When Irina wondered how Jack never got caught up in the Rambaldi obsession and he said he had something neither Irina or Sloane had, ie Sydney? Yeah, he didn’t say it was Sydney at all like I thought he did, Irina said it. He just lets it hang there and gets up and tries to walk away. (If the commentary is to be believed, they never intended for anyone to say it was Sydney. It was supposed to be even more ambiguous, but a network note asked them for some clarification.) He didn’t even really have her anyway because he pushed her away. What he had was a very good reason not to fall for the Rambaldi obsession: he was Rambaldi and, frankly, he was sick of the hype.
But what about the Irina box? Surely he wouldn’t have married her if he was the one who made the box, andandand—I am an idiot. *facepalm* He didn’t know her name was Irina when he married her. And it is very much canon that his feelings for Irina blinded him to a lot of her more suspicious moments.
OK, and how about the number 47? How could I possibly tie that to Jac—oh. Jack Bristow. Four and seven letters. Heh.
Nadia! Out of everyone, Nadia would know because of her visions and how the heck could she possibly have acted naturally around him if she knew he was, like, 500 years old? Surely, she would have been weird around him, but I don’t remember…
Exhibit D: Nadia’s lingering stares through a good chunk of season 4.
(I personally believe she confronted him about who he really was, probably when he woke her from her coma for information, and their interesting relationship was formed because of whatever understanding they reached. Like, he said he was sorry and he promised to do whatever he could to help her, but Sydney came first. It makes her death even more tragic to me, especially since he was the one who found her. He knew she died because Sloane chose Rambaldi and there was nothing he could do to stop it.)
Exhibit E: (Season 2) Jack turns himself in for setting up Irina only after he finds out Sydney might have caught the Rambaldi sickness from the Mueller device.
Exhibit F: (Season 2) Jack is present when Il Dire is assembled. That stuff just keeps coming back to bite him, lol.
Jack survives extreme levels of radiation (!!!) by hallucinating a doctor who could help him. A doctor with an unusually long-lived rat named Milo. Jack, your subconscious is amusing.

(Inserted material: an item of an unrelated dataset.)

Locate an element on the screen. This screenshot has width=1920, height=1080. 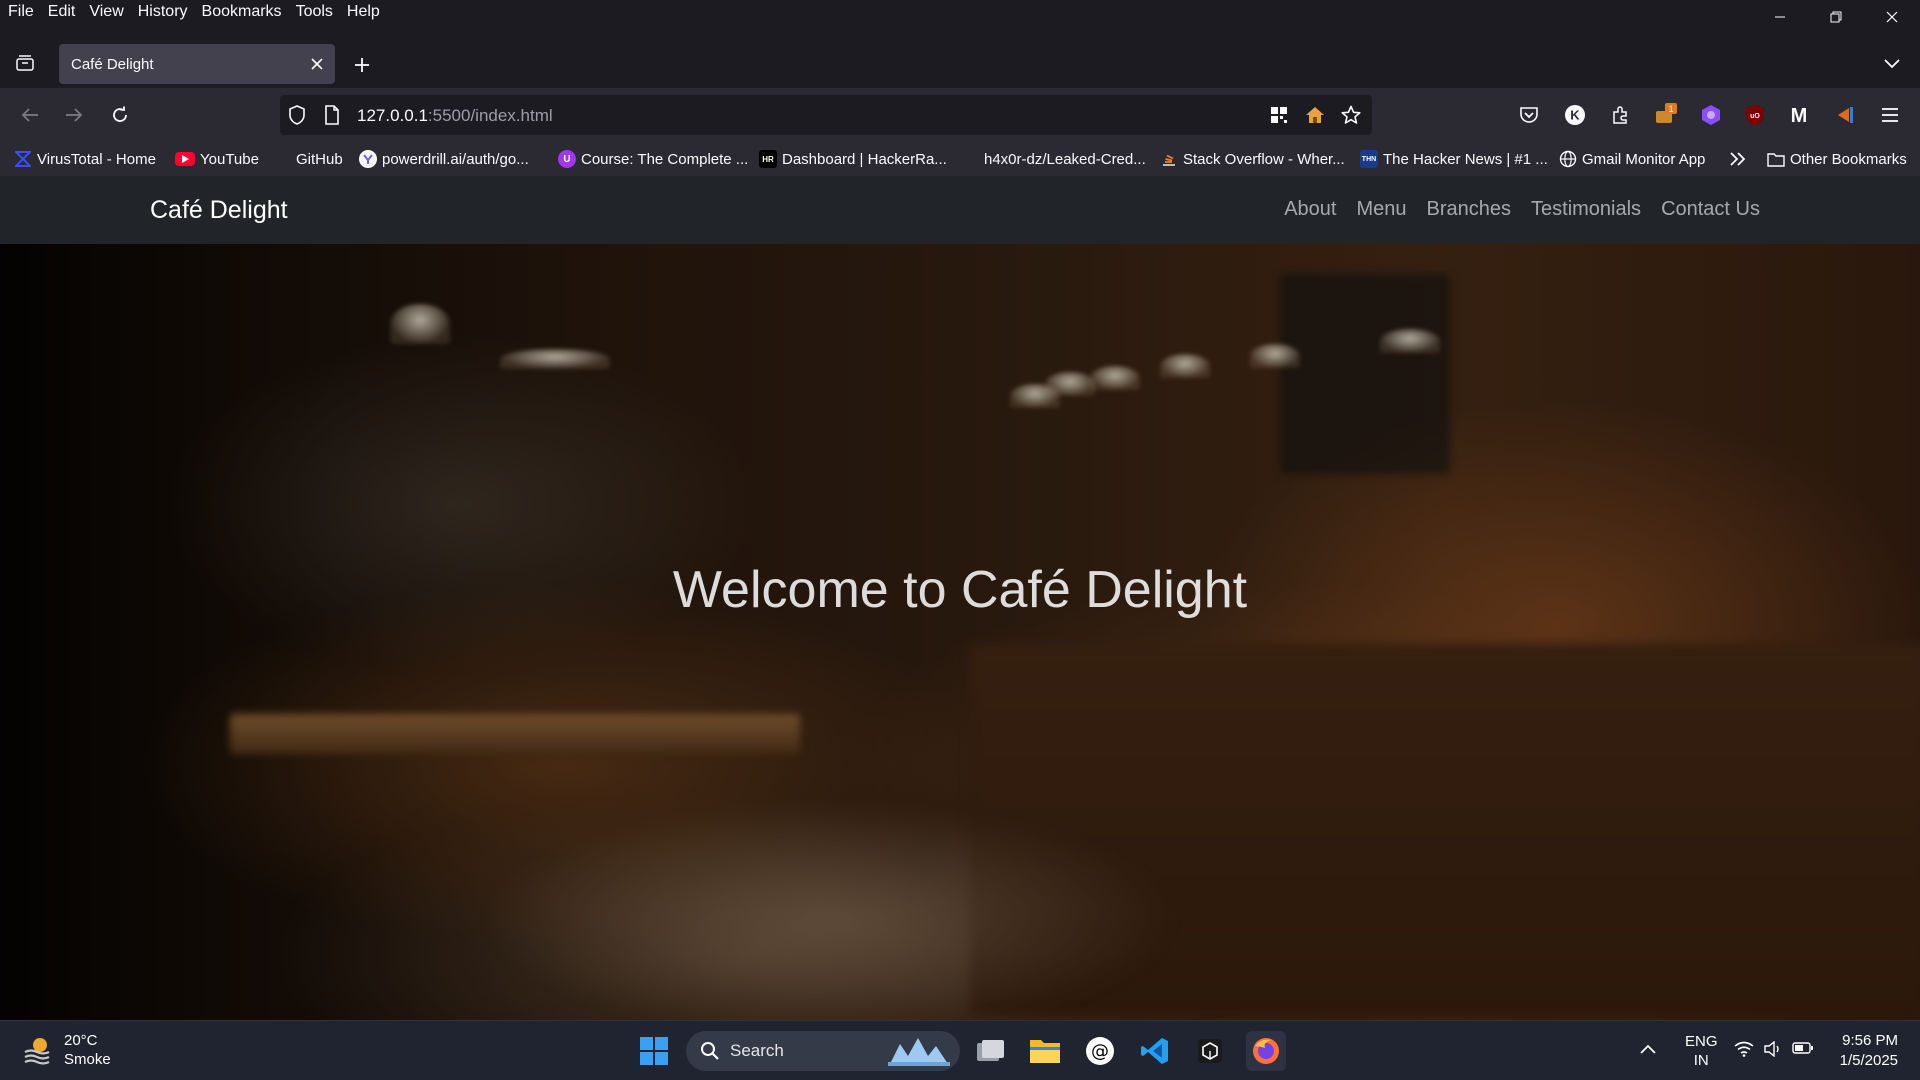
terminal-app-button is located at coordinates (1210, 1051).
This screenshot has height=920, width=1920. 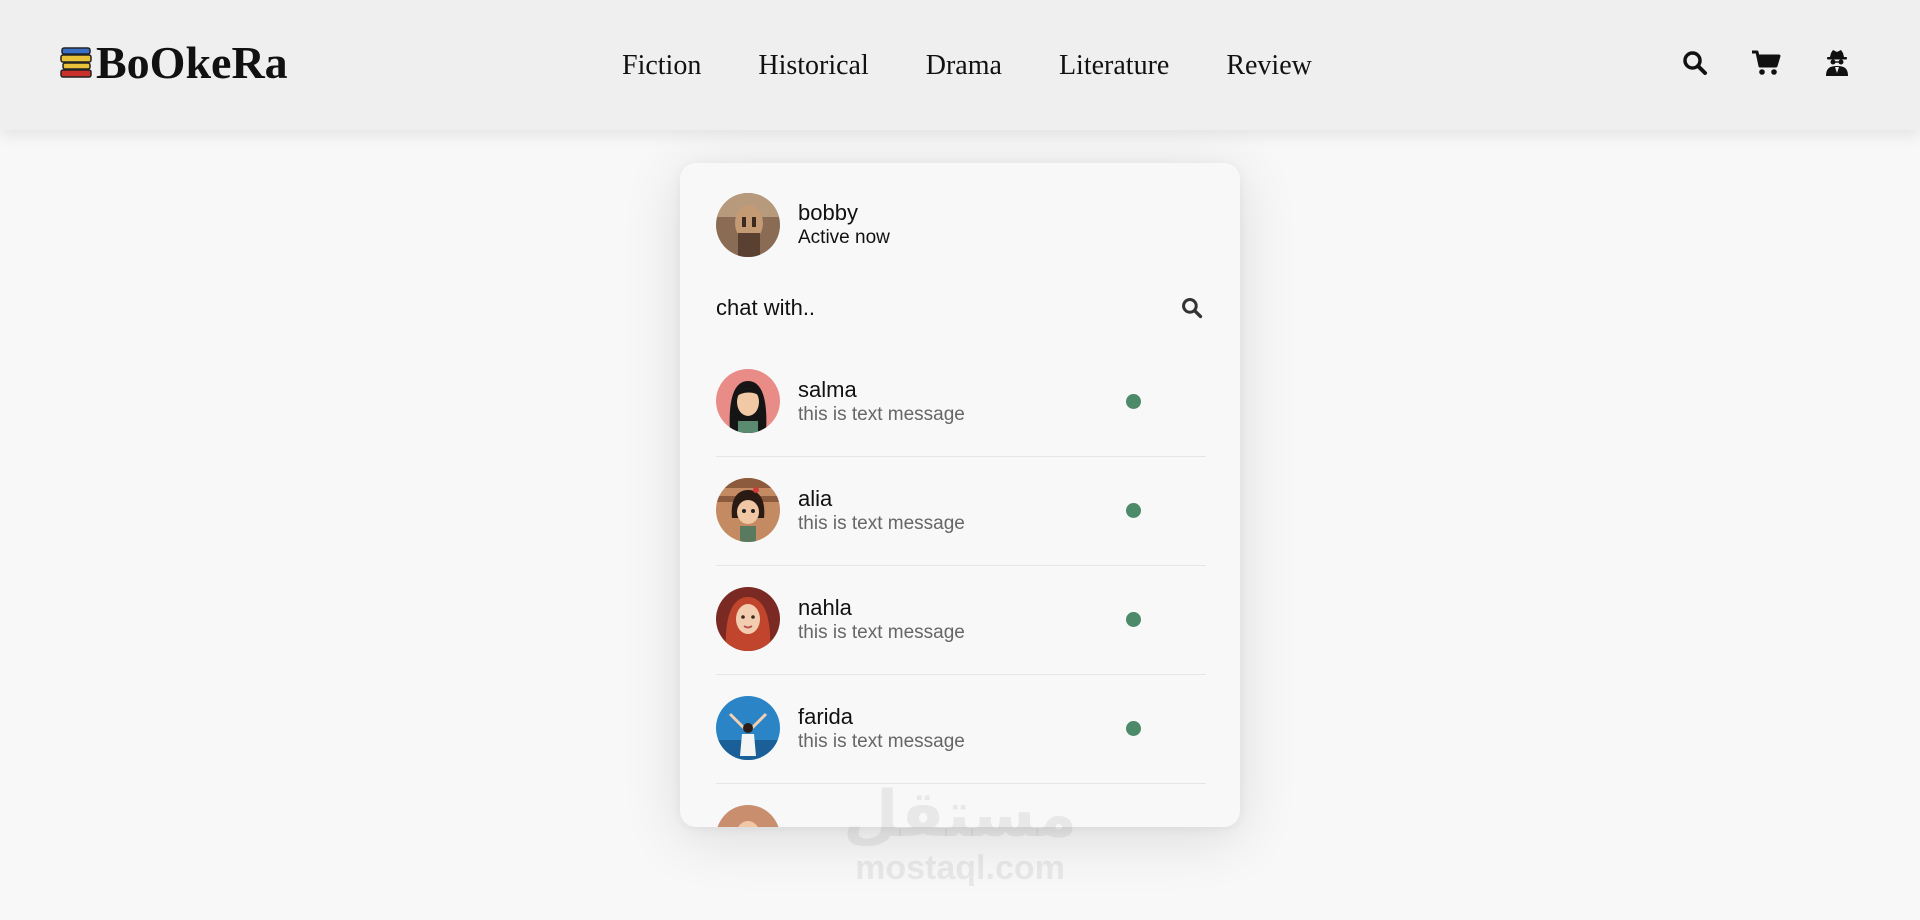 What do you see at coordinates (1269, 66) in the screenshot?
I see `nav-item-review: Review` at bounding box center [1269, 66].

We know nothing about Jack’s family other than an off-hand remark about how his only memories of his father are of him leaving. We know nothing of Jack himself before about 1970, which is interesting. Also, Jack’s canon skill-set coincides quite well with Rambaldi’s.
There isn’t a huge leap between Jack-the-skeptic and Jack-the-cynic, and I can easily see five hundred plus years alive turning Rambaldi into a man like Jack. A man who once sought out immortality but quickly found out it wasn’t such a good thing, who carries around a huge amount of guilt that his own predictions put his daughter’s life at risk. Distancing himself from Sydney makes sense, too. One day, he’s going to have to see her die, even if it’s only from old age. Maybe if he isn’t as close, it won’t hurt as much.
He’s a man who will stop at nothing to keep someone else from putting his immortality puzzle back together. After all, when Arvin Sloane finally managed it, who was there to make sure he never left that cave?
The strangest thing about that is, as far as anyone knew, Sloane was dead at that point. Sydney shot him in the head. Jack used his supposedly dying moments to scrounge around for explosives to blow up a cave with a dead man in it. Why? Because he knew what the liquid would do for Sloane.
"You’ve caused my daughter so much pain. I could have prevented it. I won’t continue to make that mistake."
"I think you’ve overestimated your position, Jack. You can’t hurt me anymore."
"True. But I can keep you down here with me."
Yeah. I kind of love the wording of that line.